Request: Convert the listing, from its first line up to and including the line with "coord(352,403)", into a numbered list, omitting any blank lines.

Records for the exercise:
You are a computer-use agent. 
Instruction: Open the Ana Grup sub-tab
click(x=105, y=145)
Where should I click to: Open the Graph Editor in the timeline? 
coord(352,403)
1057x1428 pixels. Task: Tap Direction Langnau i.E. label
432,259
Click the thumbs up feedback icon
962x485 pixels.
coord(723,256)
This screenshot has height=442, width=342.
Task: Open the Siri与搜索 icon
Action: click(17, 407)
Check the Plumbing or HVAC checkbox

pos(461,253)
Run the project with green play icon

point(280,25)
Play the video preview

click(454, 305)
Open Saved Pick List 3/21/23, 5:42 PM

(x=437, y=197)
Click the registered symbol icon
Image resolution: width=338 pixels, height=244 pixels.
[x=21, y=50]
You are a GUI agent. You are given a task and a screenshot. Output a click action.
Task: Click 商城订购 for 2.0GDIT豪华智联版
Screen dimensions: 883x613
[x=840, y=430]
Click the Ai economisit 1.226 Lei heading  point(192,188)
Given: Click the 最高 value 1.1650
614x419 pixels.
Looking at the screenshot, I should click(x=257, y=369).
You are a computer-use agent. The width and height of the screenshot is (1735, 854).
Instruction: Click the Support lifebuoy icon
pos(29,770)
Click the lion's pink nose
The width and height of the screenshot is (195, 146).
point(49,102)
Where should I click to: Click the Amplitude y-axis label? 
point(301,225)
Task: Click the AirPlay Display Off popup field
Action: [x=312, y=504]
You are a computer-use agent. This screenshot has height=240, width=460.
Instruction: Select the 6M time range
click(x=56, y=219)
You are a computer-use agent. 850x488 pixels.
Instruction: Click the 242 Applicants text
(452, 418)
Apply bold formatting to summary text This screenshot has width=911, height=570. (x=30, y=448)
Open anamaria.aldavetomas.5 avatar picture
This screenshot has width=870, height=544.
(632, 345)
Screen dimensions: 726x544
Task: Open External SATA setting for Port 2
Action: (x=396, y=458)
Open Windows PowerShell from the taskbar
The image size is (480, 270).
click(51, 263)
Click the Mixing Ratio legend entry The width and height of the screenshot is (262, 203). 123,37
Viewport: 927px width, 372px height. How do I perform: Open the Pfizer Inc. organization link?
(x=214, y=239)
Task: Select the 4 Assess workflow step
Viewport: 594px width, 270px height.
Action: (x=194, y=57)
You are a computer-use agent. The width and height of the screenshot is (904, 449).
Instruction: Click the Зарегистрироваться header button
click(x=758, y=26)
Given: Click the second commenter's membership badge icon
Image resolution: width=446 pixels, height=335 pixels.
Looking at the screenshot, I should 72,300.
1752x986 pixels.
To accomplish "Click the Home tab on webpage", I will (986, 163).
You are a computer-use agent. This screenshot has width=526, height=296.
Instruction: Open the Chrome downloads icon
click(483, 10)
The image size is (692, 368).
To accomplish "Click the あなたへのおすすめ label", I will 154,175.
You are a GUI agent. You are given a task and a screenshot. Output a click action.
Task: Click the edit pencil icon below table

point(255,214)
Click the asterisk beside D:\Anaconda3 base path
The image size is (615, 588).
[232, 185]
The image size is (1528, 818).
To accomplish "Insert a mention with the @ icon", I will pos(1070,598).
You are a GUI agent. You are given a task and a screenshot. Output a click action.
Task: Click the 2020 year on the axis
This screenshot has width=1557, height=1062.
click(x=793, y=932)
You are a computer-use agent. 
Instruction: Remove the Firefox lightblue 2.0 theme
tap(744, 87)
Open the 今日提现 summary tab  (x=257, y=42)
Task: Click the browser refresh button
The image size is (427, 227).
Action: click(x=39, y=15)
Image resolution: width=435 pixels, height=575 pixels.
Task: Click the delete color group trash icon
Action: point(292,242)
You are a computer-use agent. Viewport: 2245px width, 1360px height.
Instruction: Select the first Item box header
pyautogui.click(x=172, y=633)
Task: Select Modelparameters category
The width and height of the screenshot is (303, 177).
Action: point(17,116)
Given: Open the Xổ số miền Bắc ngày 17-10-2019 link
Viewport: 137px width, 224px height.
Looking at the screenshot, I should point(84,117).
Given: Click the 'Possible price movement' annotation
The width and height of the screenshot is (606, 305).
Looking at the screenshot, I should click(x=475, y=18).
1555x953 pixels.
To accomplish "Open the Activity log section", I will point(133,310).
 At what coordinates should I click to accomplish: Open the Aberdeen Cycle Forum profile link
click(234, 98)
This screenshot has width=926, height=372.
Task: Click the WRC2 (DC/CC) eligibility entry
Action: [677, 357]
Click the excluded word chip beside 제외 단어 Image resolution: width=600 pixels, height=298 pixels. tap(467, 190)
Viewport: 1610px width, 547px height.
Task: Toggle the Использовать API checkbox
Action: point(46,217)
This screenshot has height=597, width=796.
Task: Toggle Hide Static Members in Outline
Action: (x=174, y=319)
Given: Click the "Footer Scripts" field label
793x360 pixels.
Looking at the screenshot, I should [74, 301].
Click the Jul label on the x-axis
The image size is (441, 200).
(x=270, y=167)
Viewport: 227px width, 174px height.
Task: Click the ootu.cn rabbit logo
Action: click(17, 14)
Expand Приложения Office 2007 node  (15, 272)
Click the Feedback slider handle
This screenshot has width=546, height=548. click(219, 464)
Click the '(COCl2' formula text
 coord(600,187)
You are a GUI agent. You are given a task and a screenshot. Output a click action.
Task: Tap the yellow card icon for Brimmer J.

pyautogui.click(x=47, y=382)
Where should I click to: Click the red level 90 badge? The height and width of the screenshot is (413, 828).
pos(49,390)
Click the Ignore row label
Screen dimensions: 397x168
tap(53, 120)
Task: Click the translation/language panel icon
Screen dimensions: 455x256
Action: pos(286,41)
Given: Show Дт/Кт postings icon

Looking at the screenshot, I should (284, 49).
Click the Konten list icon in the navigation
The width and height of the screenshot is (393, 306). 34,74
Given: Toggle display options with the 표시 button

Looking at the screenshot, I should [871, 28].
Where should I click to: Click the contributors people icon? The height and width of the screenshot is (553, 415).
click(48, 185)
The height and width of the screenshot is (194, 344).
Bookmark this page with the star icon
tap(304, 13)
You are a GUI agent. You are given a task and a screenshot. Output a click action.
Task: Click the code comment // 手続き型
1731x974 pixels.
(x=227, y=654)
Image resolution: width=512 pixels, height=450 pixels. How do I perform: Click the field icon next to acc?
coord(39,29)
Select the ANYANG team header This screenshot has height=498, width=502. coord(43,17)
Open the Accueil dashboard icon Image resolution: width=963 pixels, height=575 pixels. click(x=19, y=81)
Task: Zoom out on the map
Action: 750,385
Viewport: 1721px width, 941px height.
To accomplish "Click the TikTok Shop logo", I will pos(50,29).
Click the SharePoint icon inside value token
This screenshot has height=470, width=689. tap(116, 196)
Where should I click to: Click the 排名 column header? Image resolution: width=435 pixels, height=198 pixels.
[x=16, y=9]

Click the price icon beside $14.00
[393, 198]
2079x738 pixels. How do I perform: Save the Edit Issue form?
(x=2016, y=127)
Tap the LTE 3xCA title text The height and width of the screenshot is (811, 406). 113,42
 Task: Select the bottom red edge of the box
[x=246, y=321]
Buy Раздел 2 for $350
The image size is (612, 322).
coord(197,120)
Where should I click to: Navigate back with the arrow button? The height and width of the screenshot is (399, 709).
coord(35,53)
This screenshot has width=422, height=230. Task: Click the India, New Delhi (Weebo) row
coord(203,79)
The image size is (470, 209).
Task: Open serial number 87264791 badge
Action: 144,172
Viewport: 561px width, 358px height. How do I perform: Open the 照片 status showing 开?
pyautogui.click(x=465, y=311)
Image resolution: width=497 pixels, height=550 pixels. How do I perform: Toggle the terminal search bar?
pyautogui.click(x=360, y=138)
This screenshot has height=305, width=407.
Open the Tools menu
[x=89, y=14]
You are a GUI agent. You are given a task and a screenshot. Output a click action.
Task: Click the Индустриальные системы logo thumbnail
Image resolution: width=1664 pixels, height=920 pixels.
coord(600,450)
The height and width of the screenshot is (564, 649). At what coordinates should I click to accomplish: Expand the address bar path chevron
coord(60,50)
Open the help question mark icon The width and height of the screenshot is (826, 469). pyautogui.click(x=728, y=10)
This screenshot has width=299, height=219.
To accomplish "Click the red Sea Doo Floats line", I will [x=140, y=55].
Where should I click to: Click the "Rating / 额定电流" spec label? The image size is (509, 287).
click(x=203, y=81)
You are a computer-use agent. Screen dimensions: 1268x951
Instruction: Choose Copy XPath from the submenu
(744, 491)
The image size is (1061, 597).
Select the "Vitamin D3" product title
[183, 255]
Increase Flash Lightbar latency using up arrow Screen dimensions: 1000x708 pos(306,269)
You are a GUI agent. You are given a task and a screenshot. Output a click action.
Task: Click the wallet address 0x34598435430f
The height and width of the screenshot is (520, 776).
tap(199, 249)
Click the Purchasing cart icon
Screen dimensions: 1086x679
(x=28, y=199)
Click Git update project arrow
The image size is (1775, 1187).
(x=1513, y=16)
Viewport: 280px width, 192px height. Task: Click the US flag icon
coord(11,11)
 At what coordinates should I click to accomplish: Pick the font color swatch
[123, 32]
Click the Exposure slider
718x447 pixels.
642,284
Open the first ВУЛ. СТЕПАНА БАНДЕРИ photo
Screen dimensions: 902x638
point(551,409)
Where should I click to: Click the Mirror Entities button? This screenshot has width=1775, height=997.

Written reply:
1. You are a computer-use agent. 
2. Instruction: Open the Ana Grup sub-tab
3. click(x=105, y=145)
4. Where should I click to: Open the Graph Editor in the timeline? 
5. coord(352,403)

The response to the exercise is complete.